The most talented people in our field rarely leave an institution for a title or for more money. They leave because they lose a sense of mutual benefit—a sense that their career advancement and the advancement of their organizations are aligned in mutually beneficial, exciting, and rewarding ways. Organizations routinely lose donors for the same reasons—donors lose the sense that their own philanthropic objectives and an organization’s objectives are aligned in mutually rewarding ways.

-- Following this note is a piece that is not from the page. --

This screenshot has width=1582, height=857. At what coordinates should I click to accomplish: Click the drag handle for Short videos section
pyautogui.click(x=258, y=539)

An organization’s best principal gift donors are true philanthropic partners. They achieve their philanthropic objectives—their desire to do something important and worthwhile—even as they help the organization achieve its philanthropic objectives and fulfill its mission. The more their sense of philanthropic achievement is tied to the organization, the more they give. Treat your top performers and rising stars like true philanthropic partners. Allow them to experience advancing your organization as the best possible way to achieve their personal and professional objectives and make a real difference in the world.

Your top donors have hundreds of other giving opportunities, and your top performers and rising stars have the same. You treat your top 5% of donors in special, customized ways. You can afford to—you must—be willing to do the same to retain top talent.